De aanspraak op de gerechtskosten gaat niet verloren en is ook niet verwerkt indien de procespartijen of een van het nalaat deze kosten te begroten.
Met toepassing van hen tweede lid van art. 1021 Ger.W. wordt in die omstandigheden de beslissing over de kosten immers “geacht te zijn aangehouden”. Het rechterlijk gewijsde of het definitief karakter van de einduitspraak zal dan ook vruchteloos worden ingeroepen tegen een verzoek tot vereffening van kosten.
De rechtsmacht van de rechter is m.a.w. nog niet volledig uitgeput: hij behoudt – ondanks zijn einduitspraak over de (grond van de) zaak – rechtsmacht, zij het enkel en alleen voor wat de beslissing over de vereffening van de gerechtskosten betreft. Het geding kan hiervoor nog worden hervat en voortgezet.

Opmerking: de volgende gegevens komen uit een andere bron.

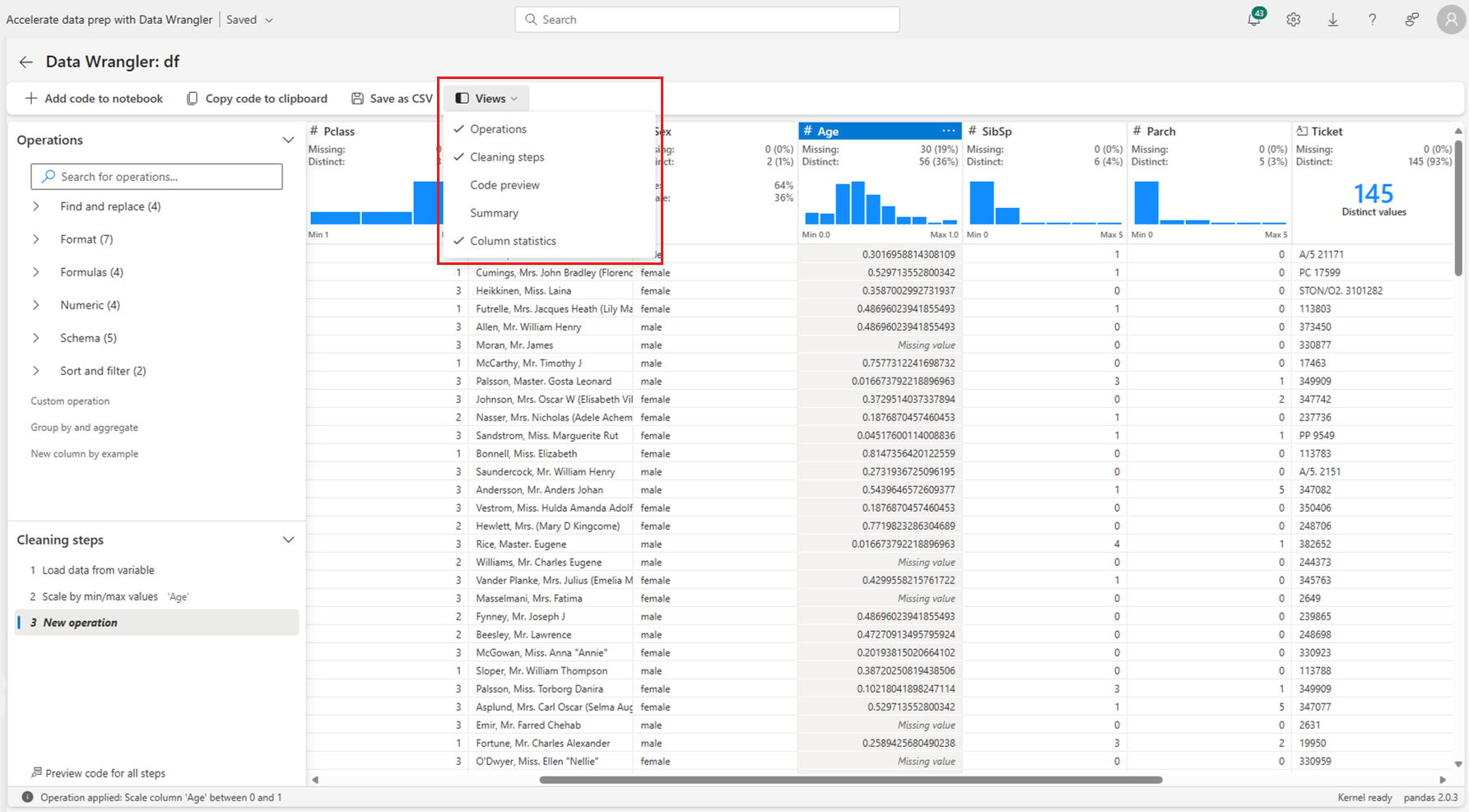1469x812 pixels.
Task: Click the Search for operations field
Action: click(x=156, y=176)
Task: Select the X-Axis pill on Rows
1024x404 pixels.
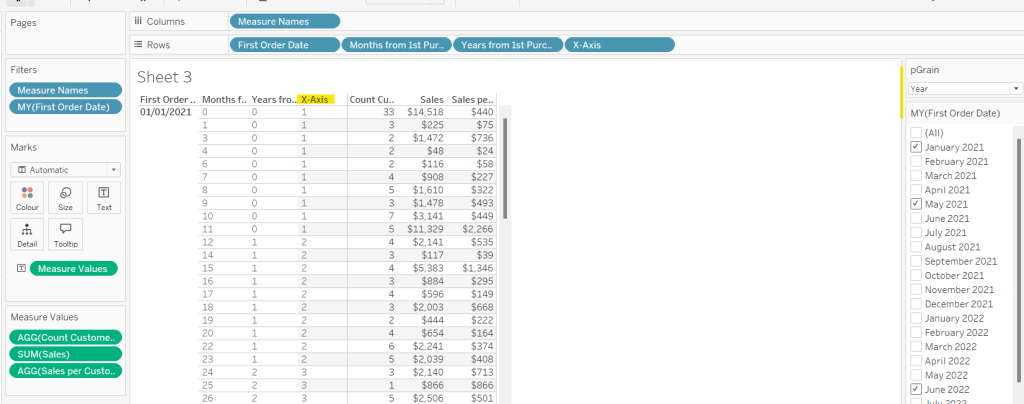Action: point(619,44)
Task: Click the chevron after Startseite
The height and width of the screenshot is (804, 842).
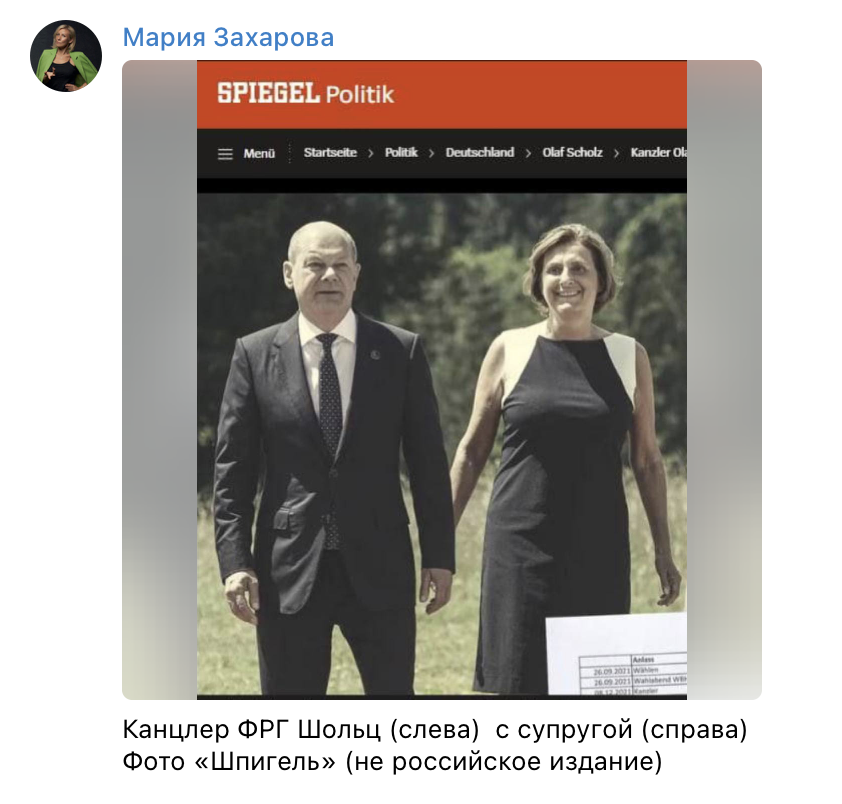Action: click(x=371, y=154)
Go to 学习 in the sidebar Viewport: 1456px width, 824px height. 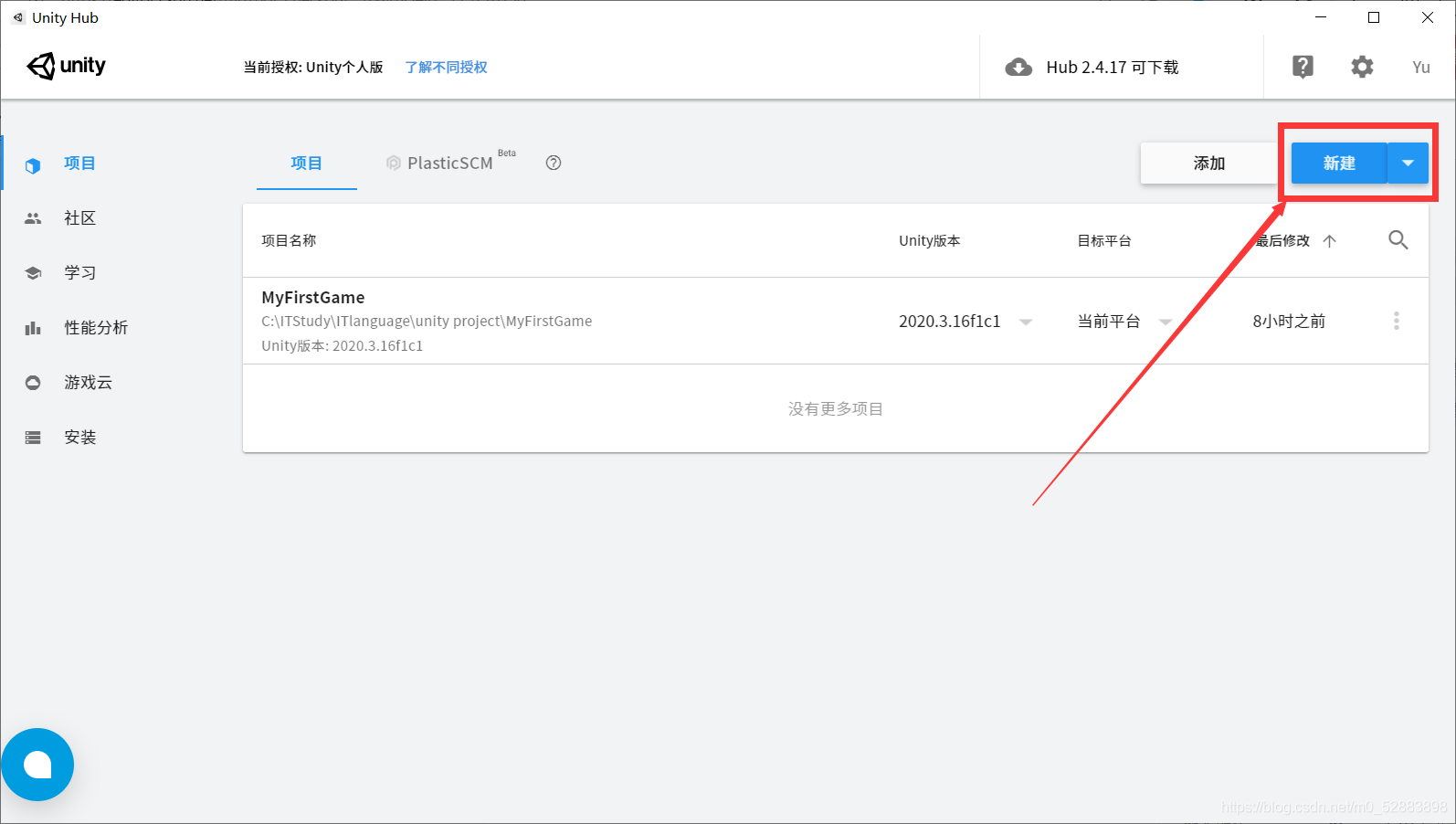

Het betreft een eenvoudige rechtspleging. De meest gerede of belanghebbende partij zal dus na de eindbeslissing en nadat zij (alsnog) een omstandige opgave heeft gedaan van haar kosten, opnieuw een vaststelling met rechtsdag moeten vragen. Een nieuwe gedinginleidende akte is niet vereist. Een verzoekschrift op tegenspraak volstaat. Nadat de partijen zijn gehoord, zal de rechter dan zijn volledige rechtsmacht uitputten, door ook over de vereffening van de kosten uitspraak te doen.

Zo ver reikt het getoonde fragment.